Hi Roger,
First let me apologize on behalf of the project for the delay in distribution of your post. It appears a few posts got trapped in limbo for about 10 days, and the delay was definitely between Mailman's MTA and mine.
Roger writes:
I inherited a mult-server install of Mailman.
During a recent upgrade of the servers, I'm realizing the master-qrunner.pid file is in the 'data' directory which is shared between the two servers.
What version is Mailman? I believe that recent versions put the PID file in the 'lock' directory.
On my Debian installation, that directory is /var/lib/mailman/lock, which is actually a symlink to /var/lock/mailman. I suspect this setup is intended to resolve exactly this kind of issue.
I have the lock file set to use the hostname in the name of the lock file.
Shouldn't the PID file be in a local directory?
Yes. You don't want the operation of local processes to be subject to network issues.
the old servers had a cron entry to re-start mailman every night. I'm wondering if there was flakiness with a shared PID file going on that was 'fixed' by rebooting mailman nightly.

• **Information provided**:
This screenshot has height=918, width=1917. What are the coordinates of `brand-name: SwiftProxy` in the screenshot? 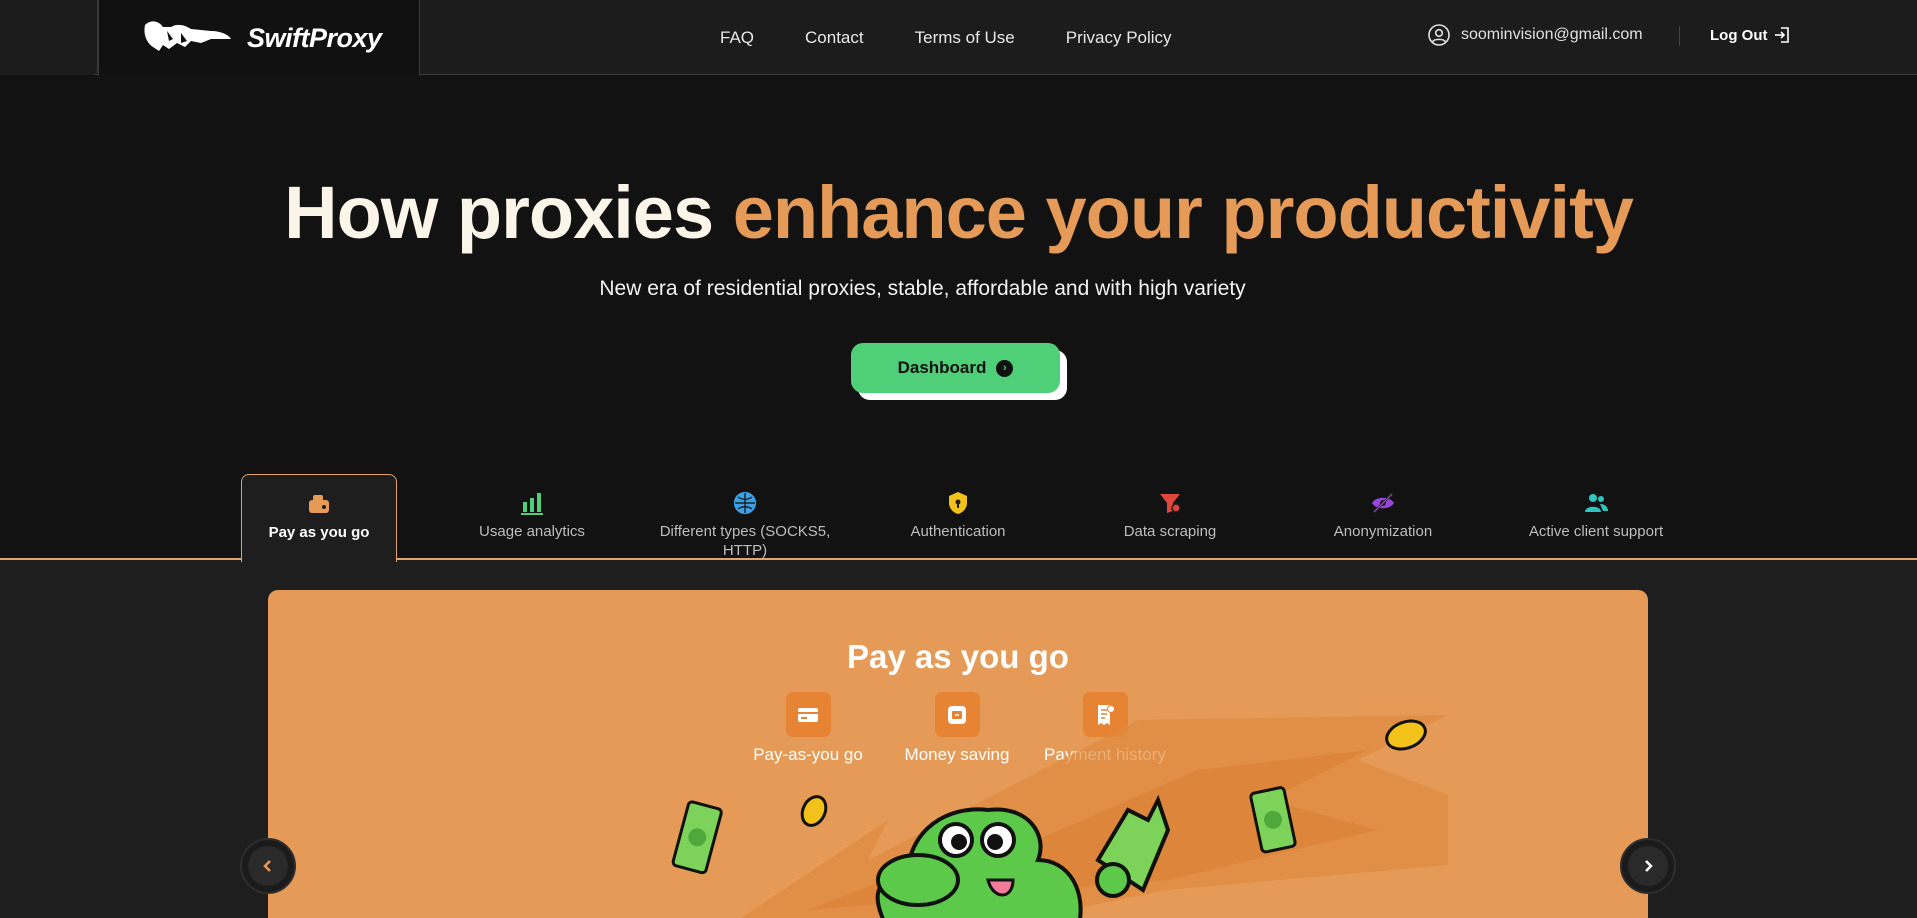 It's located at (314, 38).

• **What you need to do**: Please carry on the reply about Mailman's PID file, starting right after its final sentence.

• **Result of this exercise**:
If the name of the host is in the name of the lock file, this should not cause "flakiness" problems because a conflict between the systems. However, in my Debian install, I have both master-qrunner and master-qrunner.<host>.<pid>, hardlinked to the same file which contains the full pathname (in /var/lib/mailman/lock).
I think it's more likely that either the whole system including the network was flaky, or that Mailman isn't designed to be robust in a multi-host configuration. It's generally designed to be robust against various failures, so it's probably OK, but "multihost operation with shared filesystem" was not an explicit design criterion.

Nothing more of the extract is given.